━━━━━ Leestekst ━━━━━

Tekst: Jesaja 60: 1-6 en Mattheüs 2: 1-12 en 1 Korinthiërs 1: 4-9
Waarmee kunnen we het nieuwe jaar beginnen?
Beginnen we met goede voornemens, voor onszelf en elkaar?
Voornemens over afvallen, stoppen met roken, meer balans tussen werk en privé, een nieuwe opleiding, met een schone lei beginnen en vul zelf maar aan?
Waar komen die traditionele voornemens toch altijd vandaan?
Ik wil niet stilstaan bij de evenzeer traditionele wetmatigheid dat van veel van die voornemens vaak niets terecht komt.
Want hoezeer ze ook misschien in het luchtledige soms gedaan worden, ze zeggen wel iets.
Voornemens zeggen iets over hoe we ons leven waarderen, hoe we onszelf waarderen.
Dat kan negatief zijn, maar ook positief.
Dat negatieve heeft vaak de overhand. Niet meer roken, minder drinken, meer thuis zijn enz.
Maar daarmee geef je jezelf meteen een brevet van onvermogen, reden waarom ze vaak ook niet lukken.
Vanuit een positieve waardering is veel meer te realiseren.
Bij een positieve waardering van iets gaat het niet om wat je niet wil doen of wat je niet wil zijn, maar wat je wel wil doen en wel wil zijn.
Het is moeilijk je ergens toe te zetten als je je ergens tegen afzet.
Mensen zijn vaak geneigd tot kritiek op hoe iets niet moet, maar dat blokkeert de energie om er iets anders van te maken.
Het is goed om op zoek te gaan in het nieuwe jaar naar die positieve waardering.
Waar hecht ik waarde aan? Wat vind ik belangrijk om te doen, wat vind ik belangrijk om te zijn en uit te dragen?
Het heeft pas zin om stil te staan bij hoe je leven anders loopt dan je zou willen, als je op het spoor bent gekomen wat de waarden zijn die je na wilt streven.

━━━━━ Aangeleverde gegevens ━━━━━

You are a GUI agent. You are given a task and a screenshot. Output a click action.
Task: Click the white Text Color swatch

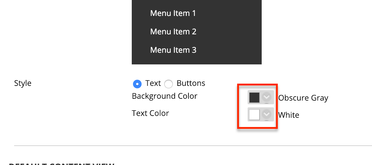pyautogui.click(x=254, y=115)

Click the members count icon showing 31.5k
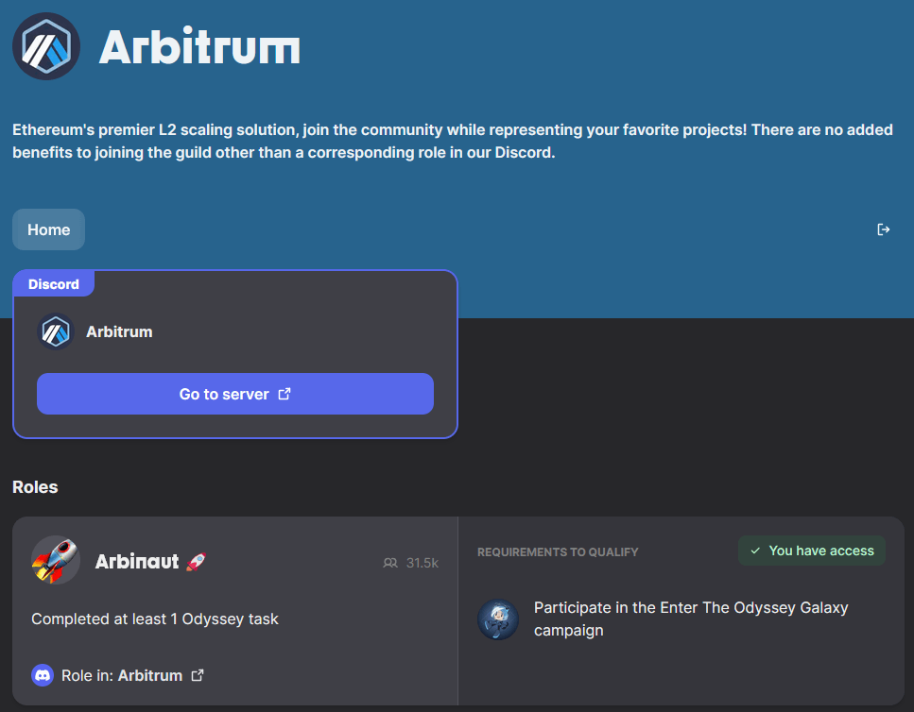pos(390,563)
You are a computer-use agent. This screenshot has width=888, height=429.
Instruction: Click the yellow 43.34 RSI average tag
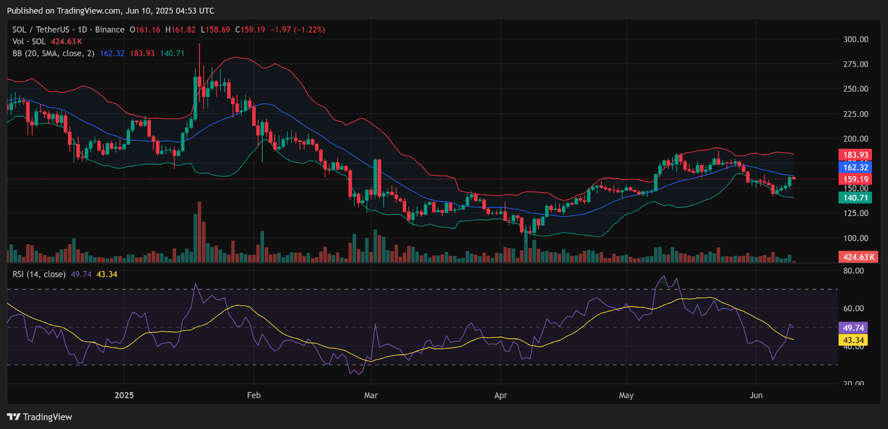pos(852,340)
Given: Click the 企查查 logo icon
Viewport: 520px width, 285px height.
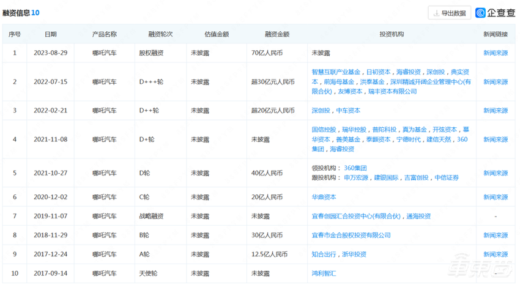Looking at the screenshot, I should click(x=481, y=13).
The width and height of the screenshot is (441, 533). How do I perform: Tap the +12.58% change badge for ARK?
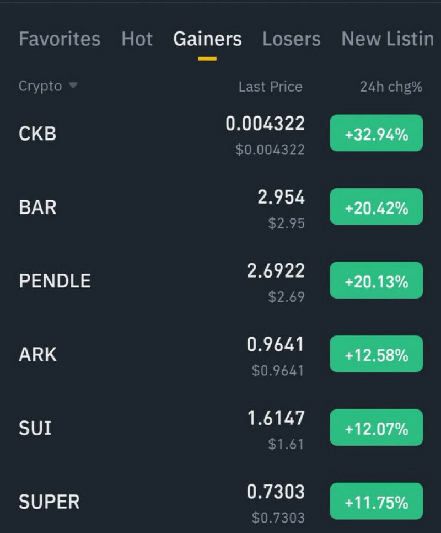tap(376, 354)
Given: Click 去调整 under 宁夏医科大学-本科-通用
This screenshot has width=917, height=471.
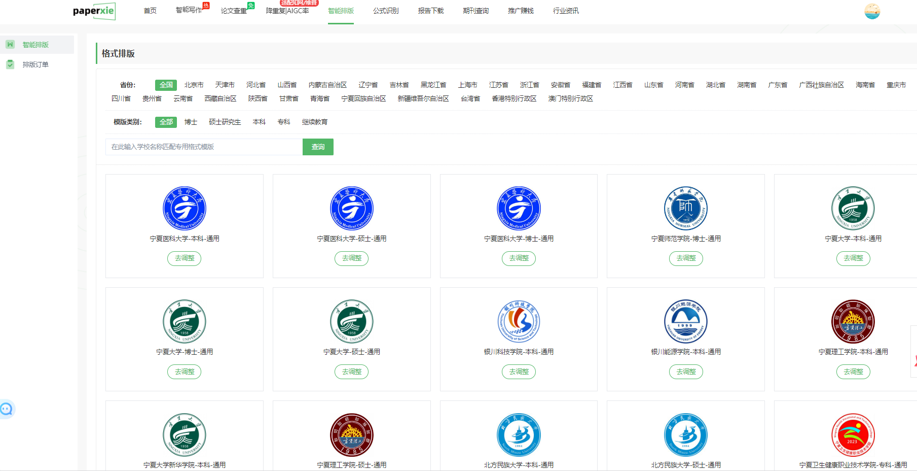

━━━━━

▶ [Uit te voeren opdrachten]:
a) Waarom lukken voornemens die uit een negatieve waardering voortkomen vaak niet, volgens de leestekst over goede voornemens?
b) Geef een vervolg op de leestekst over goede voornemens, te beginnen na de laatste zin.

▶ [Antwoorden]:
a) Omdat je jezelf daarmee meteen een brevet van onvermogen geeft.

b)
Welke waarden zijn van jou, maken deel uit van wie je bent?
Pas als je weet wat je belangrijk vindt in het leven, niet vanuit teleurstelling in je leven en in jezelf, maar omdat je dat positief waardeert, dán kan het je lukken een voornemen te realiseren.
Dan maakt het namelijk deel uit van wie je bent.
En is het geen jezelf opgelegd iets omdat je dat nu eenmaal graag zou willen zijn, maar niet omdat het van binnenuit komt.
Goede voornemens beginnen dus met waardering, ook al zijn dingen nog niet zoals je zou willen.
Dan toch beginnen goede voornemens bij hoe je positief je leven zou willen veranderen.
Alleen dan kun je het leven toelaten, omdat je jezelf niet forceert maar activeert, vanuit positieve energie.
Paulus begint zijn op zich vrij kritische brief met een positieve waardering, namelijk in dankbaarheid tot God.
Dat is het begin van zijn brief, en het zet meteen de toon.
In dit stukje dankbaarheid komen meteen een aantal thema’s uit zijn lange brief aan bod.
Door de dankbaarheid krijgen ze niet een negatieve lading maar een positieve.
En alleen zo kunnen we iets met deze brief.
De eerste brief aan de inwoners van Korinthe staat op het leesrooster voor de komende weken.
Die brief is geschreven rond het jaar 50 na Christus.
En hij is gericht aan de inwoners van een stad, die nog maar redelijk recent herbouwd is.
Hij ligt zo op de lijnen van volken en religies dat het een hele kosmopolitische stad is.
In Handelingen staat dat Paulus er een Joodse gemeenschap bezoekt en later lezen we dat hij er een christelijke gemeente sticht.
Die zal maar klein zijn geweest, hooguit een tweehonderd man.
Dus stel je geen christelijke stad voor met veel kerken, maar een stad met een diversiteit aan religies en gebruiken.
De christenen hadden bovendien vaak een heidense, dat wil zeggen niet-Joodse, achtergrond,
Dat betekent dat het heel lastig is voor de gelovigen om een eigen identiteit op te bouwen te midden van al die diversiteit.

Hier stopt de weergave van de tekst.